Here's our list of the top 10 BI software mistakes you should avoid, why and how:
1) Lack of executive sponsorship and active business involvement.
Everyone knows that any major IT effort needs executive sponsorship, but in the case of a BI software implementation the big mistake by the CFO, the chief marketing officer or other sponsor is to not be actively involved. It takes frequent injections of business process and strategy savvy to guide the IT team and prevent scope or data creep.
BI projects typically go way over budget when a directionless IT staff isn't given enough parameters about how much data is enough. They get into the bragging rights trap my warehouse is bigger than yours. Costs skyrocket, response times lag, results are muddied and the entire project capsizes from its own weight.

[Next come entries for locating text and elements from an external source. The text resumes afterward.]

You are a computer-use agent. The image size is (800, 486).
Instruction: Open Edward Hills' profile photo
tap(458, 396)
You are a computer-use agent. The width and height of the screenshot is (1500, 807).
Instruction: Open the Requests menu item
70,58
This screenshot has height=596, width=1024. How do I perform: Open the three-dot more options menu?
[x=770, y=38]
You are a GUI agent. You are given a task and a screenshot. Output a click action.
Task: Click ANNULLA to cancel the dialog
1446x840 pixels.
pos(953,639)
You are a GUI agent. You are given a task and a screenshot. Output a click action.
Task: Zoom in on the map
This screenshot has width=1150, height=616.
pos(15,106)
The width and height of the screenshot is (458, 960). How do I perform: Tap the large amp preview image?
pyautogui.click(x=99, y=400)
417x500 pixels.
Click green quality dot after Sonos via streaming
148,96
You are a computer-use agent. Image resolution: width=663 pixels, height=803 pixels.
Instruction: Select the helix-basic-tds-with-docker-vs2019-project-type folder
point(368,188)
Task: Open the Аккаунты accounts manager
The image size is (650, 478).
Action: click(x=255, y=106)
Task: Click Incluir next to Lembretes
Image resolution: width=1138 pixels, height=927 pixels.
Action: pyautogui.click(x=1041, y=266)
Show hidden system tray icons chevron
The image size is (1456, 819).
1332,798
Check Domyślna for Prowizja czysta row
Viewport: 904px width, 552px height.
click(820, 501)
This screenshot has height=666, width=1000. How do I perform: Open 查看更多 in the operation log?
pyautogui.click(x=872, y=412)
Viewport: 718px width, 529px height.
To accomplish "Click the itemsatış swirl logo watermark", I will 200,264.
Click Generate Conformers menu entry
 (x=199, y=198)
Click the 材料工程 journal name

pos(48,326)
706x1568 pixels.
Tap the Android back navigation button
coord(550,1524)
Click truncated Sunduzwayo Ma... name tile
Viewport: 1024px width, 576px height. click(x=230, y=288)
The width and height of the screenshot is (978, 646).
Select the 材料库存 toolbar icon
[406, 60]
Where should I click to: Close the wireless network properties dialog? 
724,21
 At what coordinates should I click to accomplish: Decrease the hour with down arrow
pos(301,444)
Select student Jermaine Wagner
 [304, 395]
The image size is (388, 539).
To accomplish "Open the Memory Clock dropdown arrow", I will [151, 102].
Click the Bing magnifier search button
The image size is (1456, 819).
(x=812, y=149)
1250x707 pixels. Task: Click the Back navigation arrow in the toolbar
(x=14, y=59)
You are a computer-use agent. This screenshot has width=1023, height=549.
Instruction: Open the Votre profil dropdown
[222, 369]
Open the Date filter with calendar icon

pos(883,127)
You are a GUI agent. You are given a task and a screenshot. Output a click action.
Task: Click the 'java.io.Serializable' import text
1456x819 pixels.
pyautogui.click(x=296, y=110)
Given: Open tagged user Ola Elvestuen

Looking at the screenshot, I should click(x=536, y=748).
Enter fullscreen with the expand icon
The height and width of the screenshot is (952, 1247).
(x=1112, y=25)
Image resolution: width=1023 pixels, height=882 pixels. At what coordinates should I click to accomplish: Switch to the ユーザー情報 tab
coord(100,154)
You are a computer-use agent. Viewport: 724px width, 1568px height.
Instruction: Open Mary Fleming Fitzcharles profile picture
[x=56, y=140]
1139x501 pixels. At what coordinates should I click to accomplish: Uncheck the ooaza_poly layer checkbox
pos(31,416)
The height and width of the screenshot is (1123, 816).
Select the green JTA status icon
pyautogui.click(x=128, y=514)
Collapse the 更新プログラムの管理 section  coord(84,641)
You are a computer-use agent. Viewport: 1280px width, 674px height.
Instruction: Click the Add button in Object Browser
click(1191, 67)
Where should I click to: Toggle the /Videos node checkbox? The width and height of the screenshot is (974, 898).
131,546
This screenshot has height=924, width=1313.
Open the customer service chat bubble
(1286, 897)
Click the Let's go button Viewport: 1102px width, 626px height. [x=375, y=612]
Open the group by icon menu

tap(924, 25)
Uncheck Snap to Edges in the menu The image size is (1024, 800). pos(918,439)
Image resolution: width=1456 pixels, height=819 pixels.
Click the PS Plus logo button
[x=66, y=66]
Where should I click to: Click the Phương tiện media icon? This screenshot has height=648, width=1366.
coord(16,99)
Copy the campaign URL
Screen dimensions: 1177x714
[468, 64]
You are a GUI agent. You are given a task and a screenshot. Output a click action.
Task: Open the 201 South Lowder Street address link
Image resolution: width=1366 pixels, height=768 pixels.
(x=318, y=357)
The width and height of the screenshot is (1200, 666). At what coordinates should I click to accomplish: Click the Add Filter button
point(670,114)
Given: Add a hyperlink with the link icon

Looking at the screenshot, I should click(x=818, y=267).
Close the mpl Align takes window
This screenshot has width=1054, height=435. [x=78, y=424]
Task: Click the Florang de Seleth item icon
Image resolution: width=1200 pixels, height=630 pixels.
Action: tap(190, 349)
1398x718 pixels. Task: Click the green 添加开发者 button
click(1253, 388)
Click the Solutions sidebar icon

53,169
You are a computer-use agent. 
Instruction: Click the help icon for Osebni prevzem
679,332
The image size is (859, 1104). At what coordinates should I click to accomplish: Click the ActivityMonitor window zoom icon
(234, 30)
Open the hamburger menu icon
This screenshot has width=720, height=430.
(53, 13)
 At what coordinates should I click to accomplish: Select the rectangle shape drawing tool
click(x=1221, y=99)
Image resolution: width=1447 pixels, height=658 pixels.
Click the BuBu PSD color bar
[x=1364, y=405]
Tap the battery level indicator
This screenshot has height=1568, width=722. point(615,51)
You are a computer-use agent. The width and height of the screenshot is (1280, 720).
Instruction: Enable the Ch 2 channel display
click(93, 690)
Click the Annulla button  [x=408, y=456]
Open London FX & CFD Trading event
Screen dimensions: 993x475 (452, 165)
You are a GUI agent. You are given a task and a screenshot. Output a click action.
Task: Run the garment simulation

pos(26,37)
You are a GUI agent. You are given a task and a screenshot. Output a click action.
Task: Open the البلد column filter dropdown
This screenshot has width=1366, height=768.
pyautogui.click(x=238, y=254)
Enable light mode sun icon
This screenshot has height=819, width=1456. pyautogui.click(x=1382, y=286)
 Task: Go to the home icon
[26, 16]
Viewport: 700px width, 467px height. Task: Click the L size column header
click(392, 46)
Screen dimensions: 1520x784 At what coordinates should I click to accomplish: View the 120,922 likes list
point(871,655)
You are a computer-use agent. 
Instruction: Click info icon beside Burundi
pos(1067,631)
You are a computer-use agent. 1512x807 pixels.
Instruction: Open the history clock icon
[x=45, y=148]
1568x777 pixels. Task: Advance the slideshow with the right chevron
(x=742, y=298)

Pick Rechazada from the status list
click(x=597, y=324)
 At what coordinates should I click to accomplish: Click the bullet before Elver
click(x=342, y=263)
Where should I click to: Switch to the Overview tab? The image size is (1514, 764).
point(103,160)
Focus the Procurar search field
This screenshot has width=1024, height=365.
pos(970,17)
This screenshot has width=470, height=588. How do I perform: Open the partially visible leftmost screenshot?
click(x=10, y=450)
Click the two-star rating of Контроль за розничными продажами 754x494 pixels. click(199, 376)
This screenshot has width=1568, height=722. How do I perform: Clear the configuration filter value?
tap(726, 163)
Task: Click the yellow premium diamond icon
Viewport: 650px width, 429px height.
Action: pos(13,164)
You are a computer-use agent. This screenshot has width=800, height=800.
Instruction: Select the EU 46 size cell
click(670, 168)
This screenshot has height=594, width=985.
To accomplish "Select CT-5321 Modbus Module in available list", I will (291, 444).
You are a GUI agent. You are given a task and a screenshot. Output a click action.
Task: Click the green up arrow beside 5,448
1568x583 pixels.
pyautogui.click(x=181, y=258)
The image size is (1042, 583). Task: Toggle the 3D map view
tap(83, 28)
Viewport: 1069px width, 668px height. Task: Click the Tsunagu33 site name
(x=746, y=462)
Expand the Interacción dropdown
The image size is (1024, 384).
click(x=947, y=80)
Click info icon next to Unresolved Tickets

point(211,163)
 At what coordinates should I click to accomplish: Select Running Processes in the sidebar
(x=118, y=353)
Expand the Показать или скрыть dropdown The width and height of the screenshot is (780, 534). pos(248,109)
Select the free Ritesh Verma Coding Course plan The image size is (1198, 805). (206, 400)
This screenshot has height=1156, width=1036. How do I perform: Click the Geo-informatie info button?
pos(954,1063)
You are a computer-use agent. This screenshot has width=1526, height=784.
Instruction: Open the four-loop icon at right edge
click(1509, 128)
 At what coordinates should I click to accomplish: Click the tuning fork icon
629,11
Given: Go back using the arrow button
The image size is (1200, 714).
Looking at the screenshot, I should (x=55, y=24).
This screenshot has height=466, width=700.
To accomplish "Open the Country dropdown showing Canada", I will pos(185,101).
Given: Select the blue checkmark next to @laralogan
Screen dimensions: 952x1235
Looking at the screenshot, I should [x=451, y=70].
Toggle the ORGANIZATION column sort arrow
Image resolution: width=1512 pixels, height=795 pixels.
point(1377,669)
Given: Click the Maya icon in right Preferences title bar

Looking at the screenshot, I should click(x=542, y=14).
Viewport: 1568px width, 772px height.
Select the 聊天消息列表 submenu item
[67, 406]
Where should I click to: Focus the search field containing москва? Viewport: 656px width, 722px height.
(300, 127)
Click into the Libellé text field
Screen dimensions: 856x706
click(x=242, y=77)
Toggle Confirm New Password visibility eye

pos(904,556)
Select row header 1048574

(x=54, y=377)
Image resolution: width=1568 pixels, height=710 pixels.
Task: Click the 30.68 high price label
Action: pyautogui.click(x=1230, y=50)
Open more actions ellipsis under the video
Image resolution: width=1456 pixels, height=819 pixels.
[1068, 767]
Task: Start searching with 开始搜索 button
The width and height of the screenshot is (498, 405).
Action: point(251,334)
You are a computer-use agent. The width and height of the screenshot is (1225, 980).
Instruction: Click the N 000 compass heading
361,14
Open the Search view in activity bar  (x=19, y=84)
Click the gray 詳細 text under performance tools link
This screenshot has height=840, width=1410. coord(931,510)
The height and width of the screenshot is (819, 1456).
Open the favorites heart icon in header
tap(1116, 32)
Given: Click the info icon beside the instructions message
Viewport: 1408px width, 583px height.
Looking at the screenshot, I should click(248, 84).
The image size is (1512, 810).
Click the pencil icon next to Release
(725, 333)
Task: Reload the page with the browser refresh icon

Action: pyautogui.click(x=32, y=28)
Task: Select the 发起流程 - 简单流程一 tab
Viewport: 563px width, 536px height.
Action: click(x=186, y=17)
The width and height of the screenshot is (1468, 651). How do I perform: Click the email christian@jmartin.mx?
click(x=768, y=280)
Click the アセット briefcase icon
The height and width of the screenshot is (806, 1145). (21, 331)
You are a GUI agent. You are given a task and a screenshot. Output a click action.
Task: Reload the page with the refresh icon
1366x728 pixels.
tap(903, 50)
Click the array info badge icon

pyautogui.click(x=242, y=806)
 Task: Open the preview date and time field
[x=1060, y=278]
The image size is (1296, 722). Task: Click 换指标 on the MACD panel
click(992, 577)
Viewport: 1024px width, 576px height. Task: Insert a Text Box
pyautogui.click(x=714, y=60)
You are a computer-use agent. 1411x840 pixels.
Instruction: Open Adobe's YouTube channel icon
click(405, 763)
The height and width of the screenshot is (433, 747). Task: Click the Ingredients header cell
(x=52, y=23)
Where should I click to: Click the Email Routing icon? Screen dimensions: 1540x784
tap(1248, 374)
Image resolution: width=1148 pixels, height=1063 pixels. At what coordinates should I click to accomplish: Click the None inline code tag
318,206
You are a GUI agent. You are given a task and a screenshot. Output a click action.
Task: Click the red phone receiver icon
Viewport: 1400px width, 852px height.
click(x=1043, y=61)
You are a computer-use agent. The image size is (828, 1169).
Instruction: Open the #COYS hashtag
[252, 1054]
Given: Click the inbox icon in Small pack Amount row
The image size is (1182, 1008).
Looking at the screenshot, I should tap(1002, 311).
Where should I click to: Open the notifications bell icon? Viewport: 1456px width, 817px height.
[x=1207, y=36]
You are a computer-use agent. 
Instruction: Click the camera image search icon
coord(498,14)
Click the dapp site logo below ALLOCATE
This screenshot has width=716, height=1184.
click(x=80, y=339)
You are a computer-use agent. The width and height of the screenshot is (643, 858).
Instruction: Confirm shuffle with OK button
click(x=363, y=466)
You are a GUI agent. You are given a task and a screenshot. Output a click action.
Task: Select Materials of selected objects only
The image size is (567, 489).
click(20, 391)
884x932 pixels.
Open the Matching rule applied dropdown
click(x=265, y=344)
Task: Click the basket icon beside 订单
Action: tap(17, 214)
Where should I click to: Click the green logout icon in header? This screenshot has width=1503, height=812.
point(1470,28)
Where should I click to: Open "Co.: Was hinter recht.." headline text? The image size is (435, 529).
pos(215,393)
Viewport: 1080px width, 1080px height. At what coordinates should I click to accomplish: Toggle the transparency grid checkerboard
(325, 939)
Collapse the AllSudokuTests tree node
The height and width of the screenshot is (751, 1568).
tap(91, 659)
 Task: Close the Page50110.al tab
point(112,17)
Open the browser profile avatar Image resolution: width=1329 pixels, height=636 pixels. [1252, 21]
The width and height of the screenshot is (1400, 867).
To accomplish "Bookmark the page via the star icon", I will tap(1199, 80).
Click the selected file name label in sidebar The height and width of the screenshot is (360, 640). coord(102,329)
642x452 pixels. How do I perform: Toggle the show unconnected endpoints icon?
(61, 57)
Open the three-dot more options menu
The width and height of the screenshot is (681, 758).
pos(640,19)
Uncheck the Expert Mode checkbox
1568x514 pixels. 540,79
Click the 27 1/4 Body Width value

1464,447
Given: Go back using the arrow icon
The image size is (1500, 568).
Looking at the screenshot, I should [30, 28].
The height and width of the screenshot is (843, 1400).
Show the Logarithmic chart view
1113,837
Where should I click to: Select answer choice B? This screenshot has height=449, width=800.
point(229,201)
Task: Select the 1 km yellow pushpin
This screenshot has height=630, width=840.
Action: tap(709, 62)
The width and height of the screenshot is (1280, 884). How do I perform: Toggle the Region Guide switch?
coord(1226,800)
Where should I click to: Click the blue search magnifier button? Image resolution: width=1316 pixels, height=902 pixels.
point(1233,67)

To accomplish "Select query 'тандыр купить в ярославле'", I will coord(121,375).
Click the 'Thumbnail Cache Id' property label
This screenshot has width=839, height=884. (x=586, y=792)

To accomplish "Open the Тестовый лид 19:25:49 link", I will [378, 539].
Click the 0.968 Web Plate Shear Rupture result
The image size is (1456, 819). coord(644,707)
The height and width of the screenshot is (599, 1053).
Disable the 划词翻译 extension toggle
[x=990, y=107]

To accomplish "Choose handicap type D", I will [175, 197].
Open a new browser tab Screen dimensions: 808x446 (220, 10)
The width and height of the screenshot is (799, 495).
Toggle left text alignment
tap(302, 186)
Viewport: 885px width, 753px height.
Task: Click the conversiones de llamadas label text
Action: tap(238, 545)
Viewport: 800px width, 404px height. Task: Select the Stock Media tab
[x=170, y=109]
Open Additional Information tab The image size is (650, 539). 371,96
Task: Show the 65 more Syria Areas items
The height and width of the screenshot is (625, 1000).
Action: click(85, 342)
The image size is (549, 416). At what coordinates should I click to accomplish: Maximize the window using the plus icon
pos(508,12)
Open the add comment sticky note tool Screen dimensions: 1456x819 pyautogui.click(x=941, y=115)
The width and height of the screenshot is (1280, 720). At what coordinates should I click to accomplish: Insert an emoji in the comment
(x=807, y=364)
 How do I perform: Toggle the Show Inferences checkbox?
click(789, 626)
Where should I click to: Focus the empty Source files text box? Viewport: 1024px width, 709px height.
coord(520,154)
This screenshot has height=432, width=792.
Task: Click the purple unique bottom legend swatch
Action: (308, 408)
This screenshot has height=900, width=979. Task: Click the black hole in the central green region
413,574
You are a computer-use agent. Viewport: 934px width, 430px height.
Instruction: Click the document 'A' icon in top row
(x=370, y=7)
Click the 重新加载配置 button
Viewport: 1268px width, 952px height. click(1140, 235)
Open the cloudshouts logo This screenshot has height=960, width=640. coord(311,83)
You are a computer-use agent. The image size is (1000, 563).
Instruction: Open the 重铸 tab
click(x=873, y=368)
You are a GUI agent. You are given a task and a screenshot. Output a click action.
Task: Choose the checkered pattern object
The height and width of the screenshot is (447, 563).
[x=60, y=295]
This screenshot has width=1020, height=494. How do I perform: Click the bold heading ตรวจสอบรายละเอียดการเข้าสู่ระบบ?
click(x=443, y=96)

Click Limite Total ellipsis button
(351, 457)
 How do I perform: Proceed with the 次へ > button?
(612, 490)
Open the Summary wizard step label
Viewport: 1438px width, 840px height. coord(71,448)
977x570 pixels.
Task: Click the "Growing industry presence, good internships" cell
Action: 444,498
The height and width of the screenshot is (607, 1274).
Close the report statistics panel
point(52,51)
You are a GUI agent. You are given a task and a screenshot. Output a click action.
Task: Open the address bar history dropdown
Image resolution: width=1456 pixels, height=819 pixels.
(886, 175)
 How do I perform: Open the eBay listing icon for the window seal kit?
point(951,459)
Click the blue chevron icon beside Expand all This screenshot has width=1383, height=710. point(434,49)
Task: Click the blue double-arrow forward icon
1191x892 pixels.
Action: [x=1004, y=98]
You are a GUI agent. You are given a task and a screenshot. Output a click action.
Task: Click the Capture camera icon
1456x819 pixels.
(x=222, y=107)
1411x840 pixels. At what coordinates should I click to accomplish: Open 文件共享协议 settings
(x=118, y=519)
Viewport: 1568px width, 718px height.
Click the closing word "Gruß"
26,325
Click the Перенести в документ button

Without continuous guidance from the business side, "IT tries to stuff everything into a warehouse to address absolutely any question a user could conceivably ask," notes Howard Dresner, a former Gartner analyst who coined the phrase business intelligence and author of a new book on performance management on performance management.
As a result, IT burns tons of cash, takes far too long and creates inordinate complexity. Warehouses neednt be big, they just need to be useful."
2) Inadequate scrutiny over the data.
Just having the right extraction-transform-load tool doesn't make the data correct and current. Poor quality data can destroy the credibility and utilization of data warehouses and business intelligence systems.
This is not an IT challenge but a business challenge. If the key business staff aren't involved in identifying the right data stores and solving the inconsistencies how many definitions of customer are in your systems? the project will fail.
3) Not easy to use.
Too many IT implementers forget that the biggest benefits of a BI software solutions come from widespread deployment. This means the user profile will range from a doctorate in mathematics to an associate degree from the local community college.
The software user interface, graphics and what-if query capabilities have to be intuitive. If the fancy chi-squared distributions are the most prominent tool, you'll freak out many users. Keep the heavy-duty tools easily available, though the power users want everything.
4) Poor performance.
User expectations about query response times will be much higher than you realize. If the data warehouse has more than one terabyte or more than 100 heavy users, consider more processor horsepower via a data warehouse appliance. Develop more cubes or other ways to optimize performance now, not afterwards.
A related mistake is not recognizing the enthusiasm factor. A successful system begets huge interest.
"Some organizations are cursed with success and can't seem to keep up with user demand," warns Wayne Eckerson, director of research at The Data Warehousing Institute (TDWI), the pre-eminent organization in the BI field for IT pros.
5) Too many or too few BI software tools.
Both Dresner and Erickson warn that IT has to be careful about how many tools are available. Too many tools lead to a lot of confusion and soaring training costs. Too few tools frustrate the users.
Just relying on the tools provided by an ERP vendor may not be the way to go, warns Dresner. Think strategically about the toolset, he recommends.